In accordance with the above, the debtor's transfer to his wife of his interest in their residence is found not to be fraudulent and the debtor's discharge is not denied either under § 727(a)(2) or § 727(a)(4).
[1] § 548 provides, in relevant part:
(a) The trustee may avoid any transfer of an interest of the debtor in property, or any obligation incurred by the debtor, that was made or incurred on or within one year before the date of the filing of the petition, if the debtor voluntarily or involuntarily
(2)(A) received less than a reasonably equivalent value in exchange for such transfer or obligation; and
(B)(i) was insolvent on the date that such transfer was made or such obligation was incurred, or became insolvent as a result of such transfer or obligation;
(ii) was engaged in business or a transaction, or was about to engage in business or a transaction, for which any property remaining with the debtor was an unreasonably small capital;
(iii) intended to incur, or believed that the debtor would incur, debts that would be beyond the debtor's ability to pay as such debts matured.

## RECORDED DATA
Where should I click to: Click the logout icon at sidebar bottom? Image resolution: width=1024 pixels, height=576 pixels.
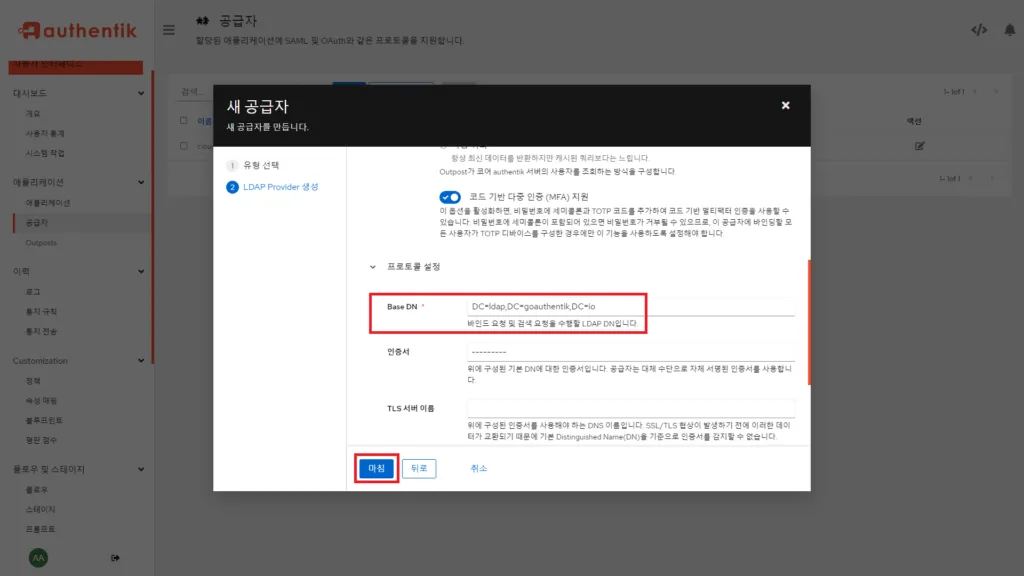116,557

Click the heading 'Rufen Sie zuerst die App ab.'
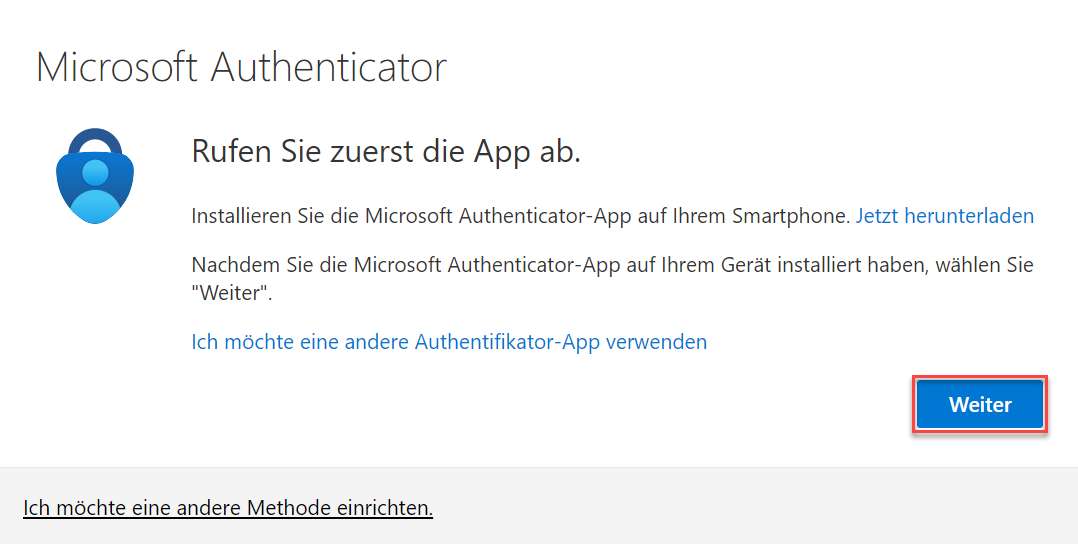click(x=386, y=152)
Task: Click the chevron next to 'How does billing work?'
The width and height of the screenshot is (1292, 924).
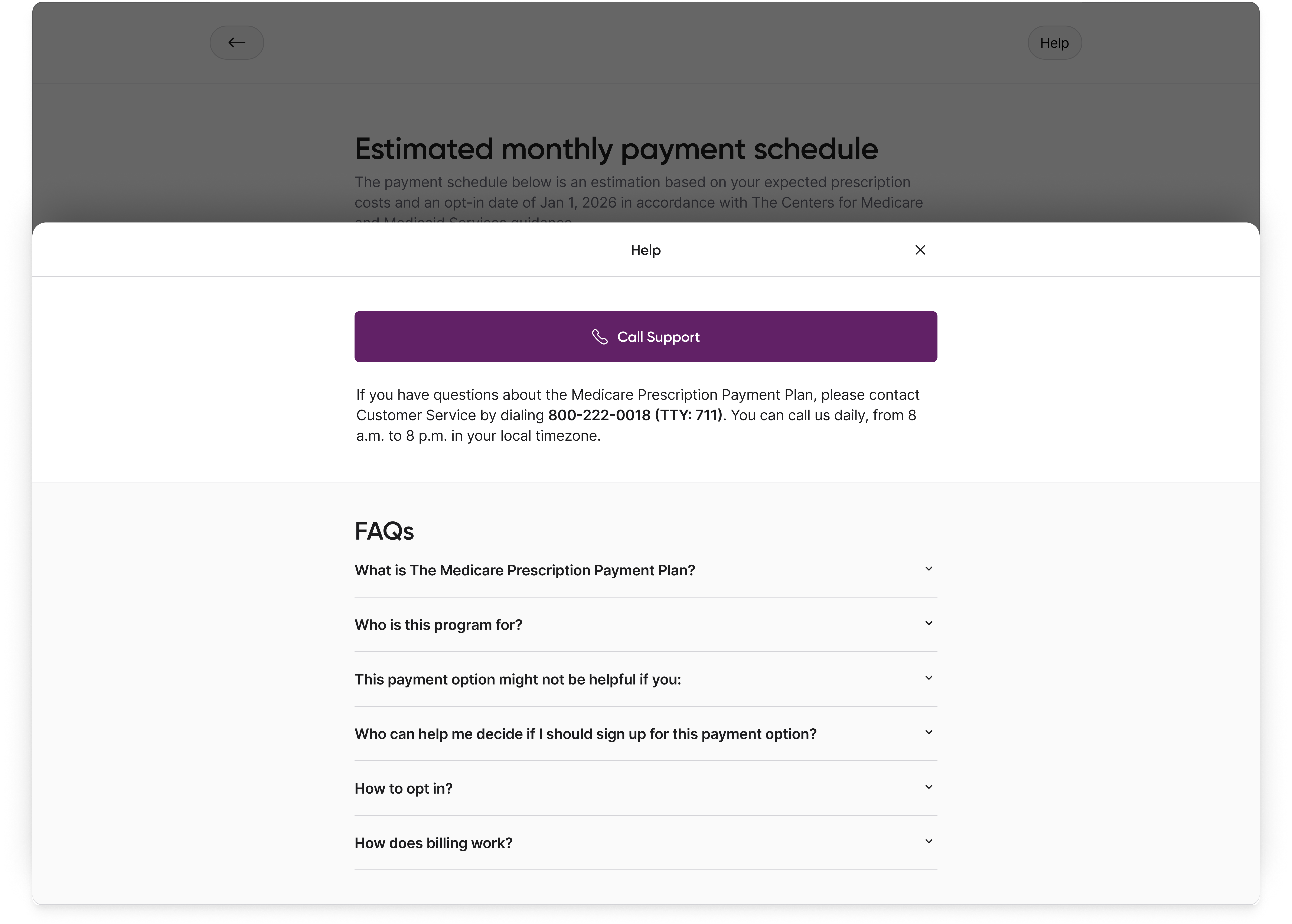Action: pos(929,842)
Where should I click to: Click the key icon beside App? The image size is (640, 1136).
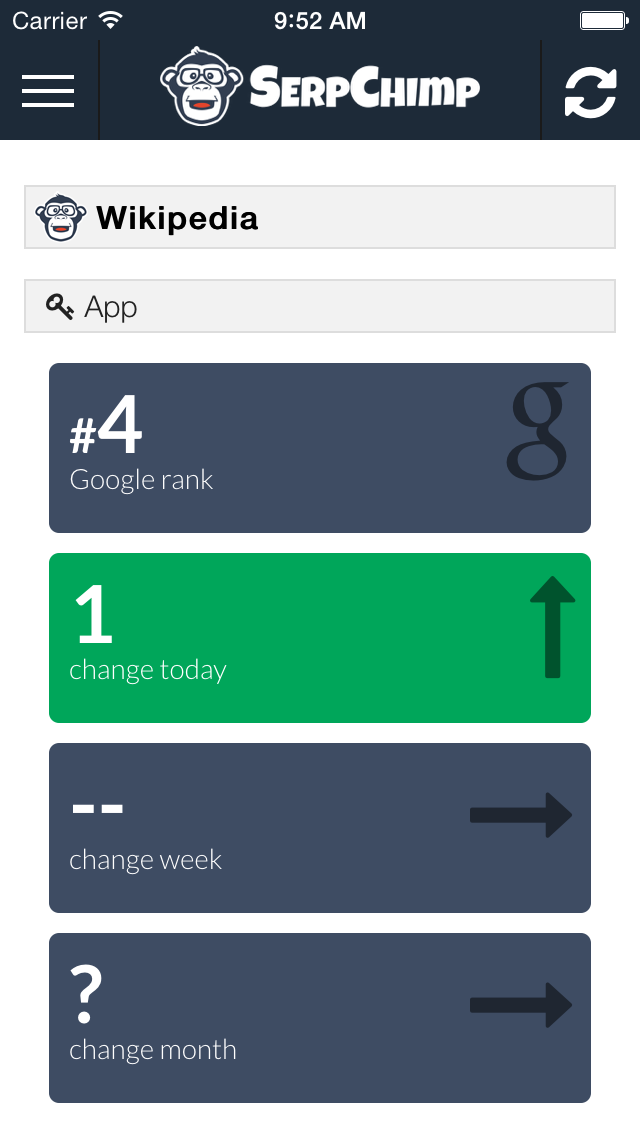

## REQUIRED WORK
1. Answer these questions about the bankruptcy ruling, one line each:
(a) What did the debtor transfer to his wife?
(b) Under which two sections is the debtor's discharge not denied?
(c) Under § 548(a), how long before the filing of the petition can a transfer have been made and still be avoided by the trustee?
2. Write the next part of the bankruptcy ruling, starting after the clause marked (iii).
The rows are separate material from the bankruptcy ruling.

## ANSWERS TO THE EXERCISES
1.
(a) His interest in their residence.
(b) § 727(a)(2) and § 727(a)(4).
(c) On or within one year before the date of the filing of the petition.

2.
[2] § 544 provides, in relevant part:
(b) The trustee may avoid any transfer of an interest of the debtor in property or any obligation incurred by the debtor that is voidable under applicable law by a creditor holding an unsecured claim that is allowable under section 502 of this title or that is not allowable only under section 502(e) of this title.
[3] § 541(a)(1), in pertinent part, provides: "The commencement of a case . . . creates an estate . . . [which] is comprised of . . . all legal or equitable interests of the debtor in property as of the commencement of the case."
[4] Tenancy by the entirety is currently governed in Massachusetts by a 1979 statute which has been treated as prospective in nature. Chapter 727 of the Acts of 1979 amending Mass.Gen. Laws ch. 209 § 1 may apply only to tenancies created on or after February 11, 1980 with the common law governing those tenancies created before February 11, 1980. Lavien & Mencher, "The Eclipse of Massachusetts Tenancy by the Entirety and a Reappraisal of Homestead as they relate to Bankruptcy," Mass.L.Rev. 170, 174 (Winter 1982). For a discussion of the commonlaw principles of tenancy by the entirety see, In re Oliver, 38 B.R. 407, 408-9 (Bankr.D. Mass.1984).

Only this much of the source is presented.